In my years of working as a consultant in and around highly competitive businesses,
I've discovered some guidelines for using price as a means of maintaining or
increasing market share. Following are a few of the lessons I've learned:
Do
you have a structural cost advantage?
In order gain a true price advantage over its competitors,
a company must have more than low prices. It must have
a structural or fundamental cost advantage to justify such
prices. Examples of a structural cost advantage might be
favorable long-term purchase price contracts on raw materials,
low overhead or lower shipping costs due to geographic
proximity to markets. Low price alone (without correspondingly
low production, purchasing or promotion costs) is a recipe
for business disaster.
Barring unique circumstances, most firms operating in the same industry in a
given location will tend to have pretty much the same cost structure. When one
competitor cuts price as a tactic aimed at increasing market share and volume,
others usually follow. This will act to erase whatever advantage the first competitor
gained by reducing prices, leaving customers as the only winners.

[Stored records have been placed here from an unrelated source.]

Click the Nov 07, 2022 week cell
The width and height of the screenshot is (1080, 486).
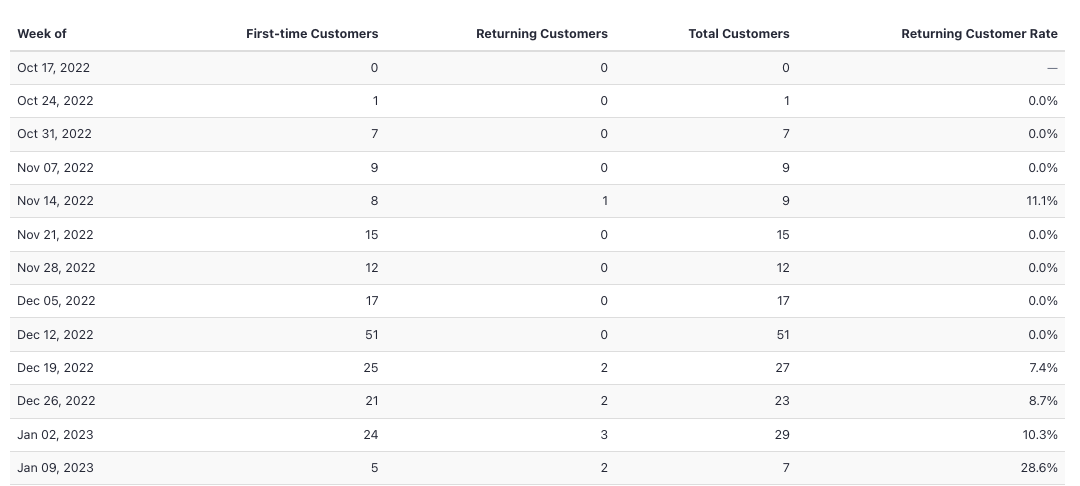55,167
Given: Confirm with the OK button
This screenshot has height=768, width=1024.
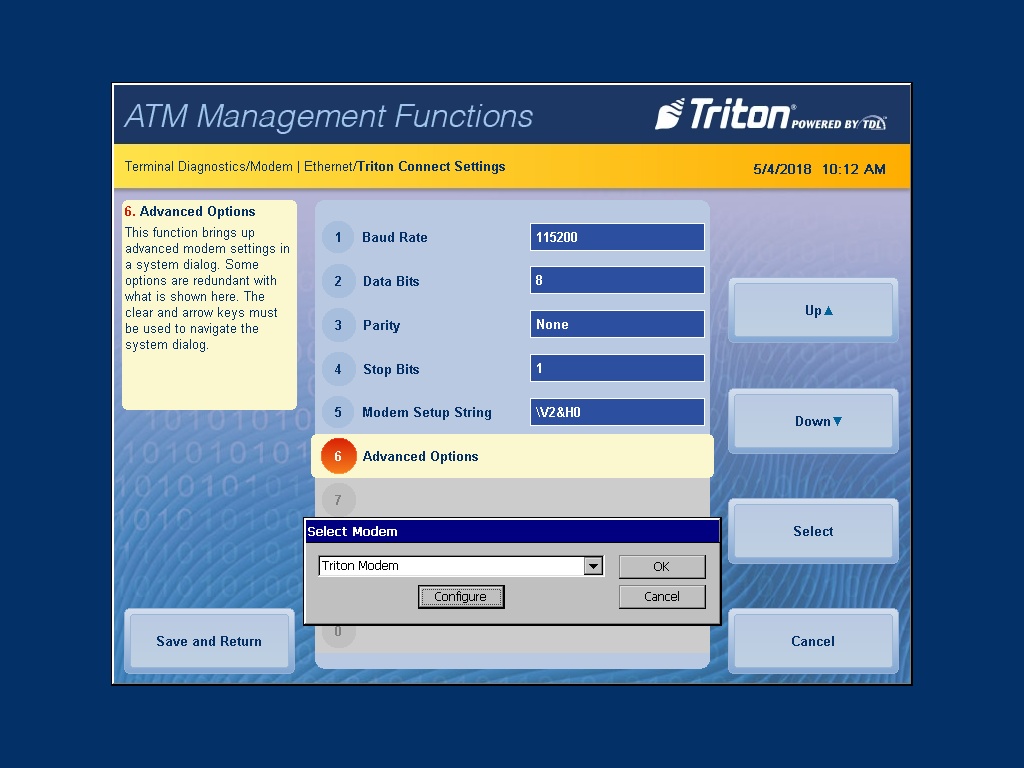Looking at the screenshot, I should [661, 565].
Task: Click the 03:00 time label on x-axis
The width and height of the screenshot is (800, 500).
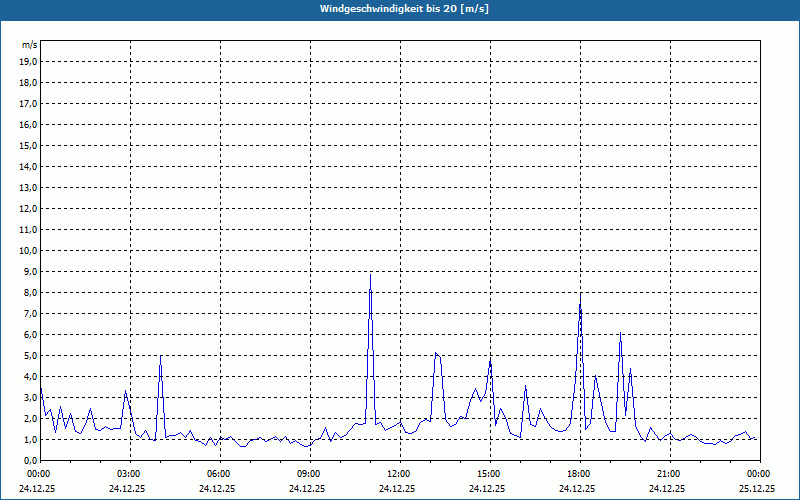Action: pyautogui.click(x=128, y=474)
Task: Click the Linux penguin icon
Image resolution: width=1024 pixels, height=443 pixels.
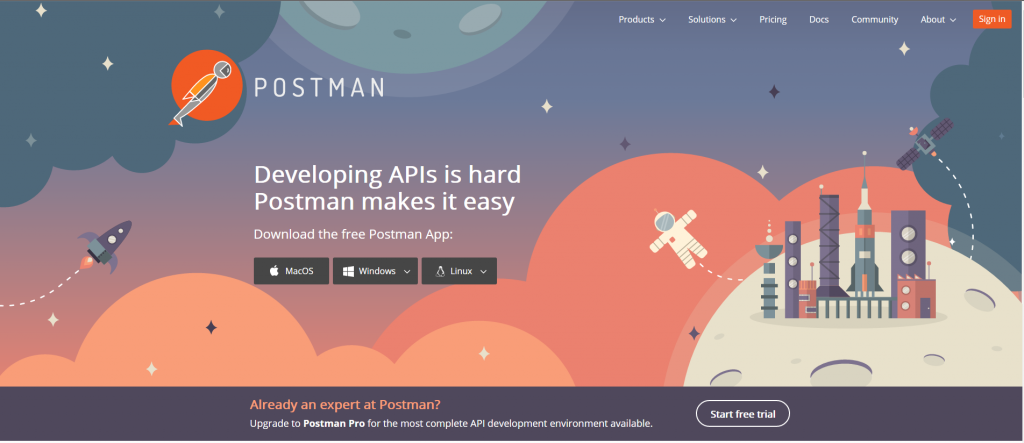Action: click(x=440, y=271)
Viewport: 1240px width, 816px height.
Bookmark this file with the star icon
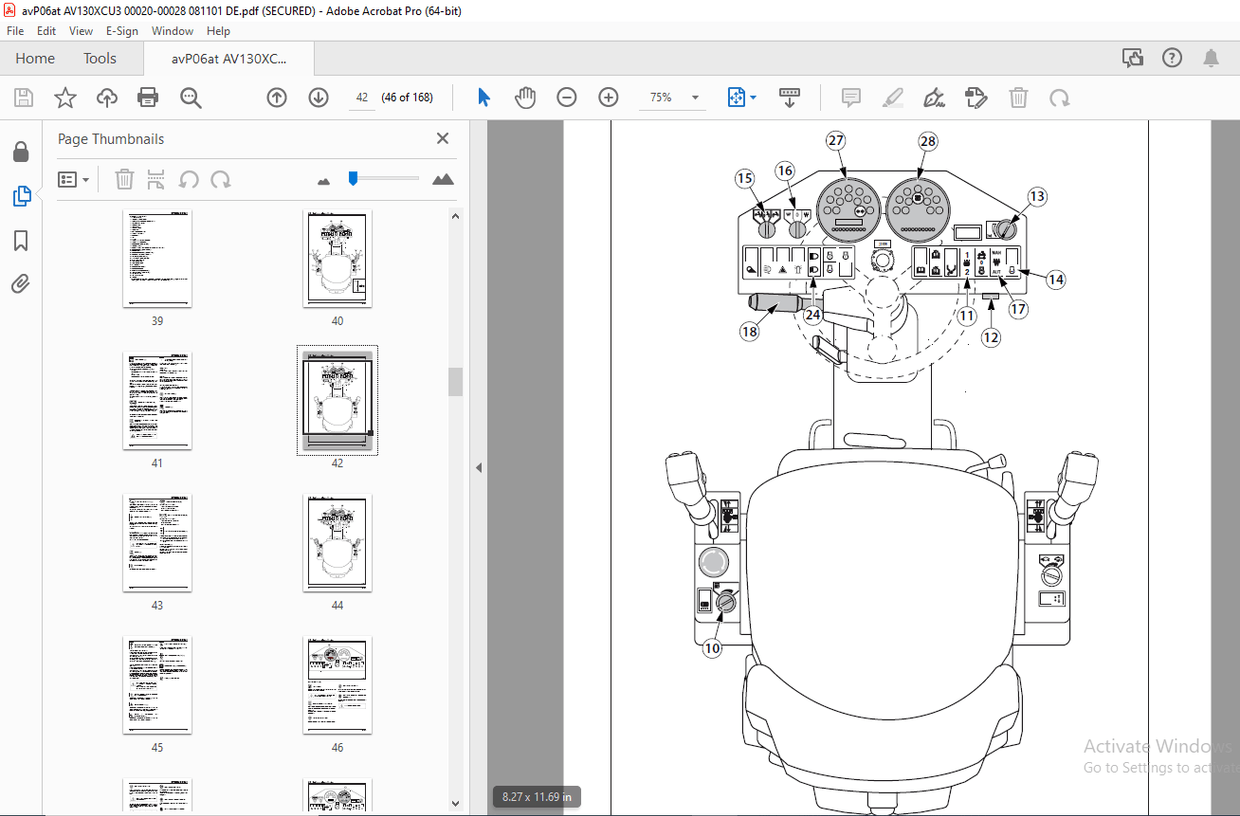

Southwest Airlines enjoys a structural cost advantage by virtue of the fact that
they fly just one type of aircraft-- the Boeing 737. (They also enjoy other cost
advantages.) Most other competitors must maintain parts for, staff, fly, track
and train for up to 5 or 6 different planes. Without a structural cost advantage,
those competitor's ticket price reductions cause lower than average margins that
only create more long term problems due to higher fixed costs. Lack of sufficient
margins can negatively impact a firm's ability to invest in advertising, attract
and retain key employees, carry on new product development efforts or build adequate
cash reserves. In short, insufficient margins can put you out of business.
Are you offering value for the money?
Keep in mind that lower prices do not always lead to higher volume. Customers
may value other attributes more than low price for example, greater selection,
longer product life, faster delivery, greater reliability, lavish after-sale
service, better location, more attractive terms or reduced risk of defect. These
attributes, when considered in terms of the product price, constitute what marketers
refer to as "value for the money."
Also remember that low price merely increases the affordability of your product
or service not necessarily its value for the money. As an example, consider
after-market automobile brake pads. These are a small and inexpensive part of
your car relative to its overall cost. Lowering price may do little to increase
demand for more brake pads. In fact, pads perceived as "cheap" may
be seen as of low quality and potentially unsafe. On the other hand, low defect
rates and greater reliability, communicated to customers via increased advertising,
may increase the price automobile owners are willing to pay for pads. This scenario
can then be managed to produce higher than average margins.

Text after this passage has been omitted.